DIAGNOSIS, TREATMENT AND COURSE: An immune reconstitution inflammatory syndrome (IRIS) presenting as Graves's disease was diagnosed and treated with radioiodide. The patient recovered to clinical euthyroidism while antiretroviral treatment remained unchanged.
IRIS against infectious or self-antigens during HIV treatment results from local or systemic inflammatory imbalances. IRIS with autoimmune manifestations may occur even years after initiation of an effective antiretroviral therapy.
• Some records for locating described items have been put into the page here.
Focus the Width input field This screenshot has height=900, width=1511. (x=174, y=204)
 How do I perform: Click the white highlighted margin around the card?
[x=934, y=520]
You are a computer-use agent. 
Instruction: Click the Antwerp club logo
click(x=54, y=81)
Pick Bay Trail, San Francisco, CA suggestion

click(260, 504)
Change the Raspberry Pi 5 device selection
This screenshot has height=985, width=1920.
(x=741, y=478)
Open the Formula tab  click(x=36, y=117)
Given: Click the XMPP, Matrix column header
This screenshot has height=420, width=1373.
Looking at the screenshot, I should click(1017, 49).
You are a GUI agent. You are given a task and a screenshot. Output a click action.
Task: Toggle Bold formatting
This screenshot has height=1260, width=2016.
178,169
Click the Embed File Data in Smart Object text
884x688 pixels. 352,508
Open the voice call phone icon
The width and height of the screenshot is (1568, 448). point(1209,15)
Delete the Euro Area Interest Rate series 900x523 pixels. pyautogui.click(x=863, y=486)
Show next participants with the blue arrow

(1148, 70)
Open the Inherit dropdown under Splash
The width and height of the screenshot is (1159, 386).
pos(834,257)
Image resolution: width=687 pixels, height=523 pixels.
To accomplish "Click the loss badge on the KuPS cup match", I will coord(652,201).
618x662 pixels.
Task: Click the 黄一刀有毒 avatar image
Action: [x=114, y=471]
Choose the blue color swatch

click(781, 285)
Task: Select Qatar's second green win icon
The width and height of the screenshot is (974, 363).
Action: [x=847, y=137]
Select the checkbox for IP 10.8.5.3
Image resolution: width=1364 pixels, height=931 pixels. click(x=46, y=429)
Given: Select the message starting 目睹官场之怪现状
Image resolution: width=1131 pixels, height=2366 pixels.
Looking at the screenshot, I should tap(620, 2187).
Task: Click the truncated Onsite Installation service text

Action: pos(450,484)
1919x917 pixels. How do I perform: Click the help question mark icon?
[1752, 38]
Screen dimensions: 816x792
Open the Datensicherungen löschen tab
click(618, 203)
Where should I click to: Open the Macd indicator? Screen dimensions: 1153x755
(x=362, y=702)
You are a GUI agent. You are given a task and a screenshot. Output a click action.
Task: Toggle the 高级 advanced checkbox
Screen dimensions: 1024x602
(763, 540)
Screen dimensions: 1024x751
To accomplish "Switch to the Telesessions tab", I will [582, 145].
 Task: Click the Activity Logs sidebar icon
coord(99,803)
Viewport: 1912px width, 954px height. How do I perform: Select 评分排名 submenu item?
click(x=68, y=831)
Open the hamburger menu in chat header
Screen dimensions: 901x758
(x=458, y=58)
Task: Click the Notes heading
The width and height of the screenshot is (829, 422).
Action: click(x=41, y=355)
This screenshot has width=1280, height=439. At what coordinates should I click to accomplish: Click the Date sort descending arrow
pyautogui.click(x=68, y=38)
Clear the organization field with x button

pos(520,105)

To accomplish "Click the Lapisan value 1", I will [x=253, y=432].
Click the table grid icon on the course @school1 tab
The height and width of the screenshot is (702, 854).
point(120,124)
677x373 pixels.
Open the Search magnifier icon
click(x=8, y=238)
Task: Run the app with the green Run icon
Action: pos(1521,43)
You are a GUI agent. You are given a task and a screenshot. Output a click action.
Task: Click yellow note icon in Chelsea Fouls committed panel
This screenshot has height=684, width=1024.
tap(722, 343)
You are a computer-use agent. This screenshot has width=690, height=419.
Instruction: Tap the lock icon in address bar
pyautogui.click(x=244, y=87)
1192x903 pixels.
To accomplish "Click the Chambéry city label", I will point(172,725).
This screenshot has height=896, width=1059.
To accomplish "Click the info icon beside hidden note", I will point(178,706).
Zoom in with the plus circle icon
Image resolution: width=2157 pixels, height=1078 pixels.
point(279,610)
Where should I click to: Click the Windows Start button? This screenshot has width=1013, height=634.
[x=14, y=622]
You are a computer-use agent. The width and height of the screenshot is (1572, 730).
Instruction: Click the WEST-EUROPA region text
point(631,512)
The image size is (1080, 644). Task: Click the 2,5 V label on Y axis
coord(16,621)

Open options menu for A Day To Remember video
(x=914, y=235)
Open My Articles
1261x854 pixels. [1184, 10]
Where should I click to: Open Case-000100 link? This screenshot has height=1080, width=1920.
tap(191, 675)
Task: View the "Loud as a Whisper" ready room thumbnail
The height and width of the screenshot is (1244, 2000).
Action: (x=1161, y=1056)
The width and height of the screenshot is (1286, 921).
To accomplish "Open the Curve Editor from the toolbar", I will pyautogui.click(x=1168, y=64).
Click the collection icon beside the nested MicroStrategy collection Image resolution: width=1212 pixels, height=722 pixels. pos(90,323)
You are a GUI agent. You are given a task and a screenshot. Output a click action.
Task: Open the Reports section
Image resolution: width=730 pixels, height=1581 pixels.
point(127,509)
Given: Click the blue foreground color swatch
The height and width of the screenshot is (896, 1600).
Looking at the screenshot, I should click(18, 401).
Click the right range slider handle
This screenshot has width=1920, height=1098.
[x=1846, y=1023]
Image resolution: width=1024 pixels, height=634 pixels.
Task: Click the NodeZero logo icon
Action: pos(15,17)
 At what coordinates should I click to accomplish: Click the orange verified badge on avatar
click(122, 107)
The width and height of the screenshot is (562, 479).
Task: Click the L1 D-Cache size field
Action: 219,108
一名感染HIV-1的51岁男性,在开始抗逆转录病毒治疗三年后首次出现体重减轻、乏力、发热、烦躁、心动过速和震颤。
心电图显示心房颤动。实验室检查结果显示甲状腺功能亢进,促甲状腺激素(TSH)完全被抑制。甲状腺球蛋白抗体和促甲状腺激素受体抗体明显升高。α- fodrin抗体和抗核抗体均异常。回顾性分析显示,甲状腺功能亢进和自身抗体的存在与HIV治疗期间突然的免疫重建有关。
诊断、治疗与病程:诊断为表现为格雷夫斯病的免疫重建炎症综合征(IRIS),并接受放射性碘治疗。患者恢复至临床甲状腺功能正常状态,而抗逆转录病毒治疗保持不变。
HIV治疗期间针对感染性或自身抗原的IRIS是由局部或全身炎症失衡引起的。即使在开始有效的抗逆转录病毒治疗数年之后,也可能出现具有自身免疫表现的IRIS。